L'intelligence artificielle soulève d'autres interrogations. Wauthier Robyns cite le traitement des données. "L'Europe veille davantage à la vie privée et exige un consentement pour l’utilisation de données personnelles, par exemple pour l’utilisation d’une boîte noire enregistrant des comportements au volant. Dans la santé, l’utilisation d’appareils susceptibles de transmettre des données a aussi fait l’objet d’une levée de boucliers." D'où la "totale transparence" prônée par Akur8.

Par ailleurs, si l'amélioration apportée par l'IA aux procédures ne fait aucun doute, il reste la crainte de piratage du système.

Des fonds pour croître

Akur8 emploie aujourd'hui 65 personnes réparties sur les trois bureaux à Paris, Londres et New York. Ses 30 clients sont répartis dans 15 pays d'Europe, d'Asie et d'Amérique du Nord. "En Belgique, nous avons deux clients Axa et Yuzzu (ex-Touring), mais nous discutons avec d’autres acteurs belges."

34
millions d'euros
Akur8 a, en 2020 et en juin dernier, opéré deux levées de fonds pour un montant total de 34 millions. Objectif: soutenir son développement et se renforcer aux États-Unis.

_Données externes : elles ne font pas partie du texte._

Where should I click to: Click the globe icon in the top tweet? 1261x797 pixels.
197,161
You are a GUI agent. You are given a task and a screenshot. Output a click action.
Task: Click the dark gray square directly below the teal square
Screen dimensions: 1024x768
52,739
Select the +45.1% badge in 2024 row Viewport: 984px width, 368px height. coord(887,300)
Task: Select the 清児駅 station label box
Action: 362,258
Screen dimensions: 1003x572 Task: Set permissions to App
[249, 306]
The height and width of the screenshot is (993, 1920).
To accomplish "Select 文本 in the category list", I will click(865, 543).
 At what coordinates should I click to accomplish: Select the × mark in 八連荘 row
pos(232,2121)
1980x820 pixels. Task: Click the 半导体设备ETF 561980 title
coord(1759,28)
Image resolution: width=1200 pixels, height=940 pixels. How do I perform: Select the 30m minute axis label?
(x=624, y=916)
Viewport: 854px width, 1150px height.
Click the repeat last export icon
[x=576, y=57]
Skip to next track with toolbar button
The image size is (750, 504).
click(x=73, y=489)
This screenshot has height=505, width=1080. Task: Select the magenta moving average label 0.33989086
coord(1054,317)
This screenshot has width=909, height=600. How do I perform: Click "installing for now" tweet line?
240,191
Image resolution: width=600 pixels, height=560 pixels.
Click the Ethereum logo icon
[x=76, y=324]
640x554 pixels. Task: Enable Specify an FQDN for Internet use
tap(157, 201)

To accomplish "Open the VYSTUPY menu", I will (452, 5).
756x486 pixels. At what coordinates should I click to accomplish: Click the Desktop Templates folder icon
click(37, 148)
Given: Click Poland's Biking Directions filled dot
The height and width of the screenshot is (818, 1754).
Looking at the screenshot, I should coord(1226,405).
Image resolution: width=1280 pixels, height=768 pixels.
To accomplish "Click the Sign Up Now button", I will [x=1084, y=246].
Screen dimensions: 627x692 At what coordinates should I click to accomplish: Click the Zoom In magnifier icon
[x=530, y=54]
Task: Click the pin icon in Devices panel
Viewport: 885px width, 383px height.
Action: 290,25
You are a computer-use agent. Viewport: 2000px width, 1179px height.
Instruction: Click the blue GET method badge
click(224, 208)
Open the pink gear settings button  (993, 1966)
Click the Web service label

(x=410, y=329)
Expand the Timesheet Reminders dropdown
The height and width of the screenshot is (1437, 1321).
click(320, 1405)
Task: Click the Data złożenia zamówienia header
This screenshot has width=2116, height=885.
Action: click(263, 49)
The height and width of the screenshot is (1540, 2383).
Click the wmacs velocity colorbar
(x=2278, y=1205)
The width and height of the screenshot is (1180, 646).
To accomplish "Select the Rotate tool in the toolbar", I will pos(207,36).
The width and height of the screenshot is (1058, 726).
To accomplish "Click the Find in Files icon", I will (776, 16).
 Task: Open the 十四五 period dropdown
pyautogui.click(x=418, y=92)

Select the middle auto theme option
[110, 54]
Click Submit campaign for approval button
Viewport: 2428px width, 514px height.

Cette soif de croissance a été épanchée par deux levées de fonds. En 2020, Akur8 a levé 8 millions pour donner une dimension internationale à sa structure et renforcer l'équipe technique. En juin dernier, 26 millions étaient levés pour notamment accélérer le développement aux États-Unis et dans un second temps en Asie.

Enfin, la start-up travaille au brevetage de sa technologie tant en Europe qu'aux Etats-Unis.

Le résumé

  • Start-up d'assurtech, Akur8 a en 2020 et en juin dernier levé au total 34 millions d'euros. Objectif: développer son algorithme basé sur IA et utilisé à l’élaboration de la tarification des produits d’assurance.
  • IA permet, selon Akur8, d'établir des modèles prédictifs et donc de mieux comprendre le portefeuille. Au final, l'IA mène à une meilleure segmentation des risques
  • IA n'est pas une révolution par rapport au travail de l'actuaire. Elle a tout au plus une capacité d'analyse plus rapide et de davantage de données.
  • L'IA soulève toutefois certaines questions quant à l'avenir du principe de mutualisation, au traitement des données privées et aux craintes de hacking.

L'assurtech a le vent en poupe

La crise sanitaire leur a été profitable. Selon le rapport de Capgemini, les insurtech et BigTech n'ont jamais autant tiré profit d’entrées de capitaux qu'à cette période. De quoi stimuler le développement technologique, mais aussi augmenter la pression sur les assureurs traditionnels.

Au premier trimestre 2021, le financement s'élevait à 2,5 milliards de dollars (146 opérations), soit une progression de 252% par rapport à 2018.

En 2020, la capitalisation boursière des insuretch cotées s'élevait, elle, à 22 milliards de dollars contre 1,9 trillion de dollars pour les 30 plus grands assureurs mondiaux et 8,2 trillions de dollars pour les bigtech.

Capgemini note trois types d'insurtech: les "full carriers", à savoir ceux qui développent et distribuent les produits (Qover...), les distributeurs et les "enablers" qui proposent des solutions informatiques (Akur8...).